3 Questions with Researcher-in-Residence Dr. Enda Brophy

August 07, 2020

Meet Dr. Enda Brophy, SFU School of Communication Associate Professor and CERi Researcher-in-Residence.

1. What is your area of research?

EB: My main area of research is labour and collective organizing by workers in communication and cultural industries. I have had a longstanding interest and involvement in labour politics in the university though, and this will be the focus of my project as a Researcher-in-Residence at CERi. Universities are rife with inequity, a condition that has only been aggravated by neoliberal labour management strategies like flexible employment and outsourcing. Looking the university from below, from the perspective of the low-wage labour that allows this institution to function, is one way to make these inequities visible to students, faculty and administrators who may take this work for granted. My research aims to spotlight these inequities and explore the means of addressing them.

Since the COVID-19 pandemic began low-wage service sector workers across the economy—from warehouse workers at Amazon to cashiers at Safeway—have been celebrated alongside health providers as “essential” workers. Our SFU community has its own low-wage frontline workers, including the employees who clean offices and provide food service on campus. As it has in other sectors, COVID-19 has exposed a fault line between privileged employees such as myself who are able to work from home and those whose “essential” work has not only historically been low-paid and precarious, but now puts them at greater risk of contracting a deadly disease. To make matters worse, as the university has moved most of its activities online, many workers have been laid off and face deeply uncertain futures. My research project at CERi aims to explore the impact of COVID-19 on the low-wage workers in our community at SFU and to review policy proposals and collective organizing options to improve the situation for these workers.

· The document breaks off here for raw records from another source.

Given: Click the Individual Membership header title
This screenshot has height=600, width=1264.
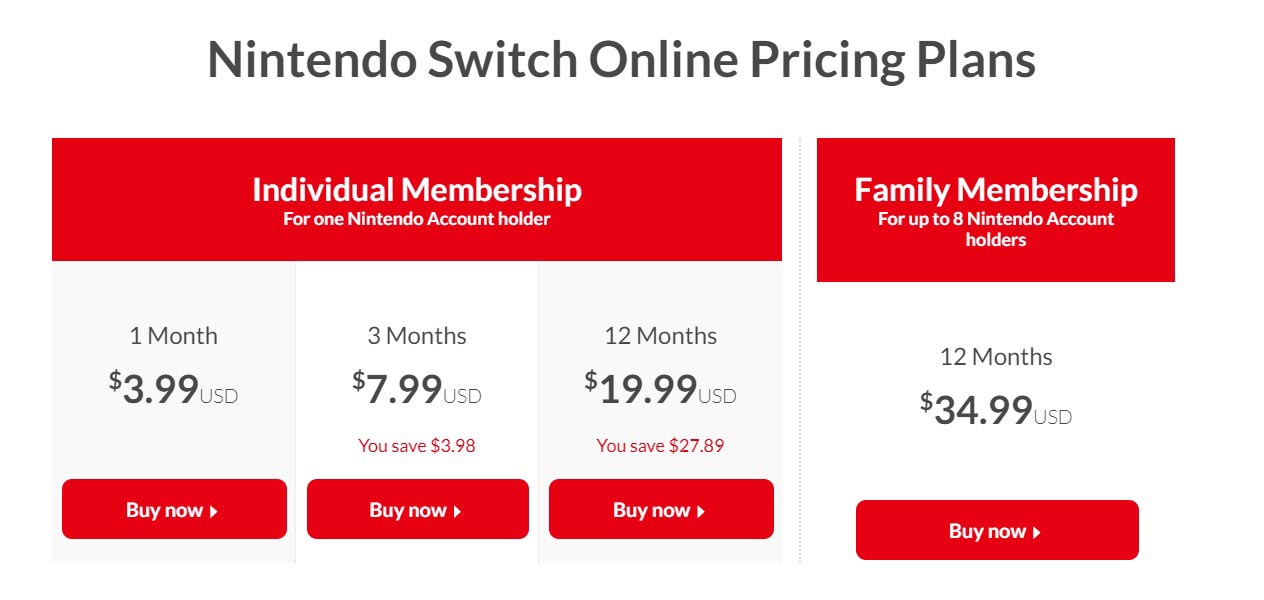Looking at the screenshot, I should [x=416, y=189].
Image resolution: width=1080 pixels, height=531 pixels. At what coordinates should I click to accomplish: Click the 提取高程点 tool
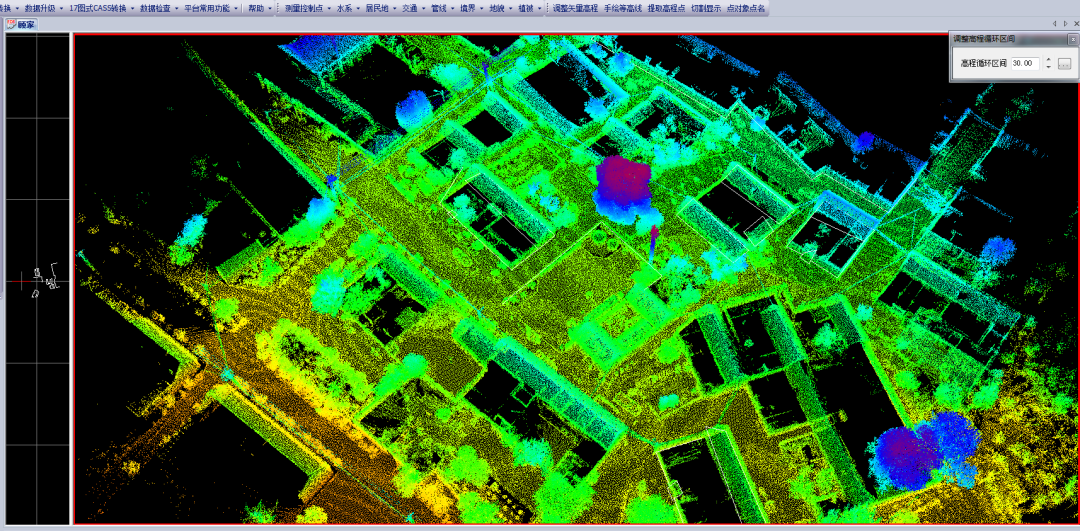[x=666, y=8]
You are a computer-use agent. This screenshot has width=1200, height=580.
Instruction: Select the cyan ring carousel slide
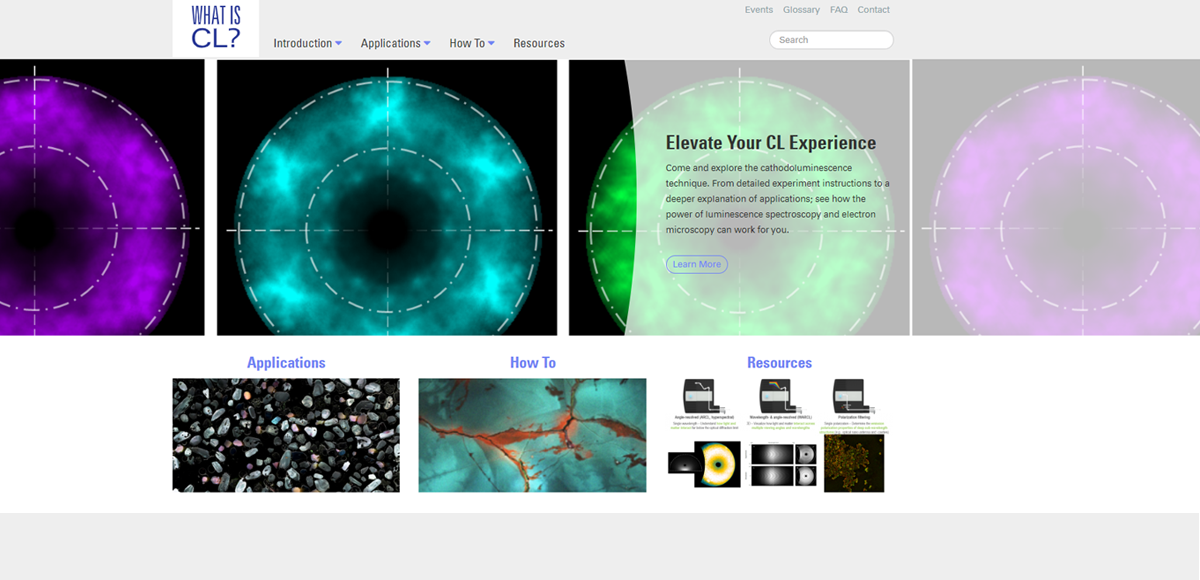click(387, 198)
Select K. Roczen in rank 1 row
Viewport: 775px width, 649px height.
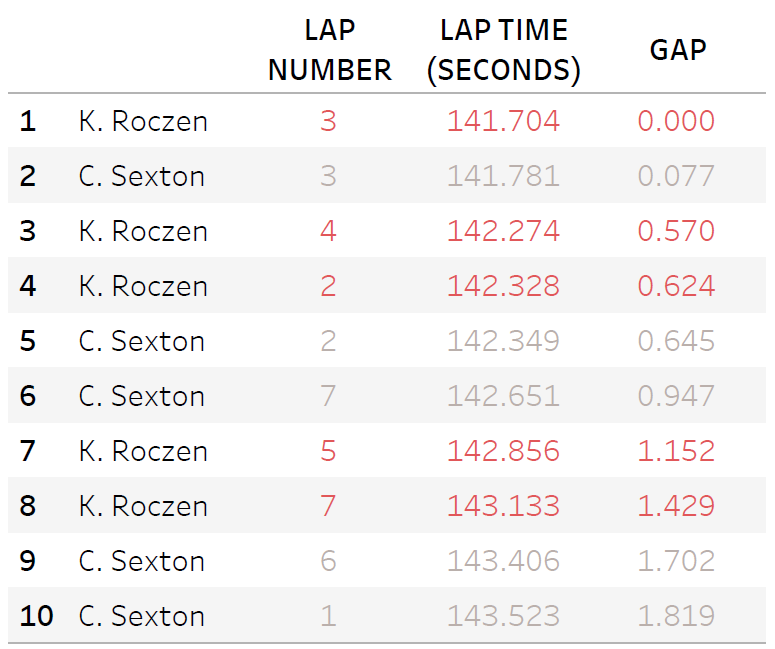tap(143, 122)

2. What are the challenges of your research?

EB: SFU has styled itself as a progressive, engaged university but outsourcing campus services like cleaning and food services work has meant it is able to distance itself from low wages, problematic working conditions, and COVID-related layoffs for workers performing essential services in our community. The people cleaning our lecture halls and preparing our lunches provide critical service, but students, faculty and administrators may take this work for granted if they even think of it all. This research project aims to spotlight work on campus that tends to be less visible and thus doesn’t have a high profile in our community. As research that is guided by solidarity, a key principle is challenging the divisions and inequities among workers on campus (or those on campus and those working virtually, these days). I teach courses and a cafeteria worker prepares meals, but each of us contributes to the societal goal of post-secondary education. I’m employed directly by the university and the cleaner is employed by a cleaning company contracted by SFU, but we work on the same campus at the same public institution. Challenging the barriers that are placed among different kinds of workers on campus will be the greatest challenge of this research project.

3. How does your research impact community?

EB: By highlighting low-wage work in our community, the project aims to valourize this work and the people who perform it. By researching this work cooperatively with workers and their organizations, the goal of this research is to create and support relationships of solidarity among different kinds of workers in our university community. Most broadly, the goal of this research is to push the university to become a more egalitarian, democratic and fair institution, for all of its workers.